Hydrogène gris, bleu, vert…

Il existe trois types d’hydrogène: l’hydrogène gris carboné, l’hydrogène bleu et l’hydrogène vert, décarboné et issu d’énergie renouvelable. Le premier représente à l’heure actuelle 95% de l’hydrogène produit à l’échelle mondiale. Il est créé à partir d’hydrocarbures comme le pétrole, le charbon et le gaz. Le second est issu de l’électrolyse, c’est-à-dire la décomposition de l’eau en oxygène et hydrogène. Pour ce faire, on utilise de l’électricité. Selon les pays, celle-ci est carbonée ou pas. En France par exemple, l’électricité utilisée provient du nucléaire: pas d’émissions de carbones, mais des déchets difficiles à traiter. Enfin, l’hydrogène vert est produit grâce à une électricité renouvelable, c’est-à-dire via des panneaux solaires, ou encore des éoliennes.

Comme l’électricité, l’hydrogène est un vecteur d’énergie, dans le sens où il permet la production de courant électrique. D’où son intérêt, notamment quand il est décarboné. "Il n’a aucun impact environnemental et peut facilement être utilisé pour les industries et les transports", indique à Ici Beyrouth le professeur Daniel Hissel, vice-président de l’Université française de Franche-Comté et directeur-adjoint de la fédération hydrogène du CNRS. "Un kilo d’hydrogène permet par exemple à une voiture de catégorie moyenne de rouler 100 km. Pour l’instant, un kilo d’hydrogène décarboné coûte environ 10 euros, mais selon plusieurs projections, il pourrait baisser prochainement à 5 euros. Avec l’explosion des prix des carburants fossiles, cela deviendrait vraiment intéressant."

Intérêt énergétique

L’hydrogène est également plus dense que les carburants conventionnels. Un kilo représente 33 kWh d’énergie, alors qu’un litre d’essence, par exemple, n’en vaut que 12 kWh. Mais cela a un coût.

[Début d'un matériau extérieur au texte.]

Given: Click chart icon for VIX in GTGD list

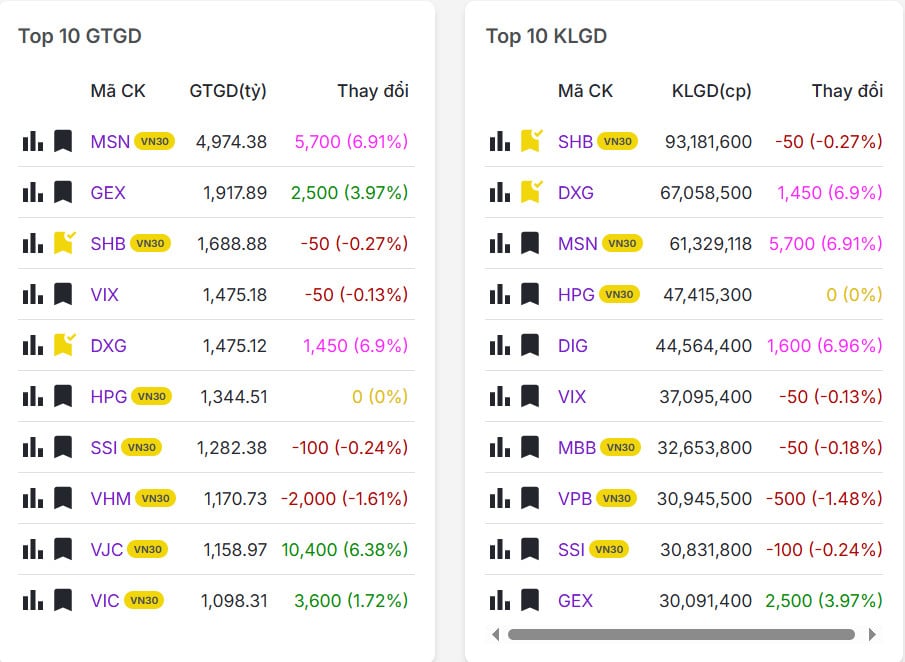Looking at the screenshot, I should point(33,294).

Il faut entre 50kWh et 70kWh d’électricité pour produire un kilo d’hydrogène. "C’est beaucoup, surtout si on veut le produire de façon massive, estime Daniel Hissel. "Si on fait un peu de politique fiction, dans le cas où toute la mobilité française passait à l’hydrogène décarboné (bus, trains, camions et voitures), il faudrait augmenter la production électrique actuelle de 80%, soit doubler l’activité nucléaire! Notez bien qu’il n’y a pas forcément intérêt de l’appliquer à tous les secteurs considérés", ajoute-t-il.

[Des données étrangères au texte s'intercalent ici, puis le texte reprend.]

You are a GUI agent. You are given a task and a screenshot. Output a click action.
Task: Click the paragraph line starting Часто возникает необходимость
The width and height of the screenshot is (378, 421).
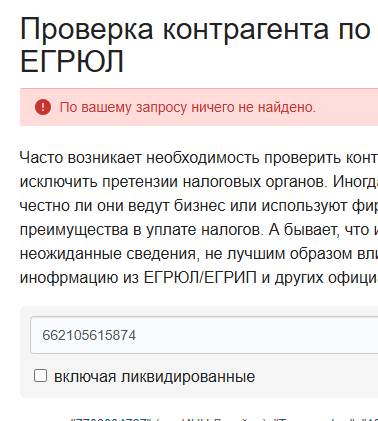point(199,158)
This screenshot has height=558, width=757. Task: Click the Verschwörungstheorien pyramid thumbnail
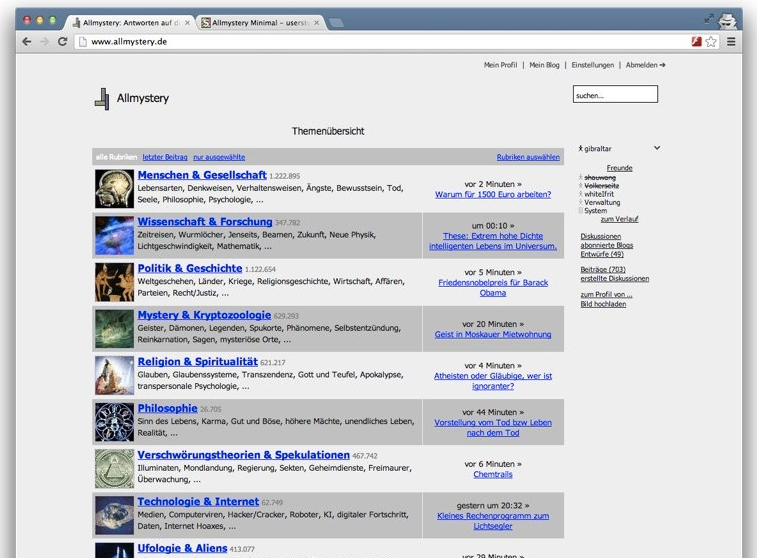(x=114, y=468)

Il faut également 9 litres d’eau pour chaque kilo d’hydrogène produit. Celle-ci peut cependant être récupérée. En effet, à l’utilisation dans une pile à hydrogène, ces 9 litres d’eau sont à nouveau produits. "L’eau n’est pas perdue, seulement déplacée entre le lieu de production et celui d’utilisation, explique le responsable. Cela peut néanmoins être problématique si le pays de production subit des sécheresses alors que le pays utilisateur non."

Un intérêt grandissant

Depuis cinq bonnes années, le scientifique français constate un gain d’intérêt notable pour l’hydrogène vert, notamment en Europe. "En vingt ans, la durée de vie des piles à hydrogène a été multipliée par cinquante, tandis que leur taille a été divisée par cinquante, constate-t-il. Il faut aussi noter les prises de conscience écologique et environnementale de nos sociétés, qui créent une demande grandissante pour ce type de technologies. Il nous reste encore à améliorer l’efficacité énergétique tout en réduisant les coûts de production. Mais aujourd’hui, les conditions sont réunies pour développer un marché pérenne."

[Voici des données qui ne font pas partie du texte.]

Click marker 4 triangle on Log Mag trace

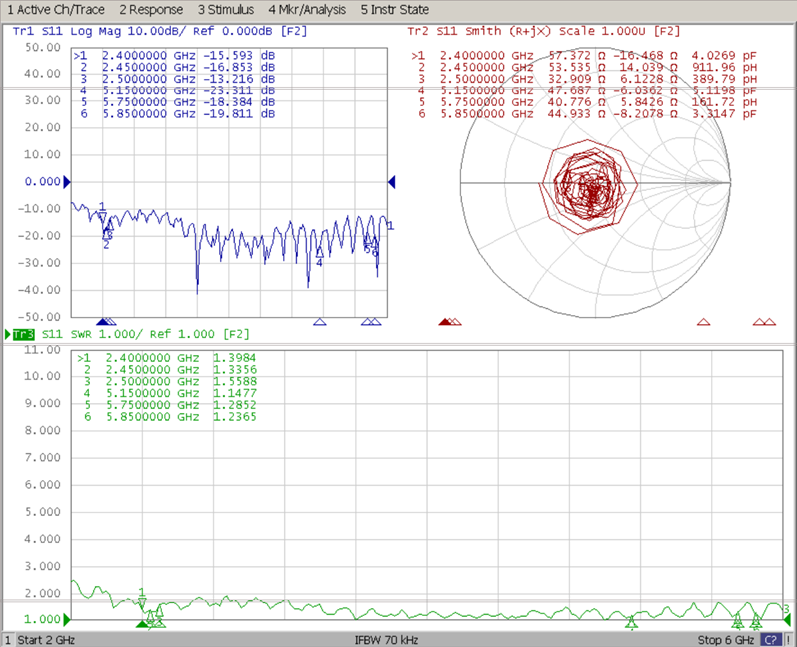click(x=319, y=252)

Dans des pays comme la France ou l’Allemagne, l’intérêt va désormais au développement de l’hydrogène vert, à la multiplication de son utilisation dans l’industrie et les transports, à l’image de ce qui se fait pour les stations de recharge électrique. Si, pour l’instant, il n’est pas encore intéressant d’installer de telles équipements pour des véhicules personnels, le cas est l’inverse pour les transports en commun. À Pau (sud de la France) par exemple, les bus à hydrogène se démocratisent avec le temps. D’où l’intérêt de les doter d’installations de recharge adéquates. "Au niveau mondial, l’hydrogène ne représente pour l’instant que 1% des échanges énergétiques, soit presque rien, faite remarquer Daniel Hissel. En 2050, cela pourrait monter à 18%. L’évolution est exponentielle. L’enjeu, c’est désormais de produire massivement et de manière décarbonée. Ensuite, on pourra convaincre les utilisateurs. Plus on produit, plus on peut décliner les utilisations."

Une solution idéale pour le Liban

Et au Liban? À l’heure actuelle, l’utilisation de l’hydrogène est quasi inexistante. Pourtant, le pays du Cèdre, qui subit des pénuries d’électricité telles qu’il finira bientôt dans le noir, pourrait grandement en bénéficier, notamment dans sa version décarbonée. "Nous sommes en discussion avec une entreprise française du secteur qui pourrait proposer une solution parfaite: des générateurs hybrides solaire/hydrogène", indique un expert libanais des énergies renouvelables souhaitant garder l’anonymat.

En journée, l’énergie solaire est captée grâce aux panneaux photovoltaïques et le surplus est stocké dans les piles à hydrogène pour servir la nuit. "Cela permet une distribution d’une électricité stable 24 heures sur 24 heures, ce que le 100% solaire, même avec batteries, ne peut pas toujours promettre", souligne l’expert.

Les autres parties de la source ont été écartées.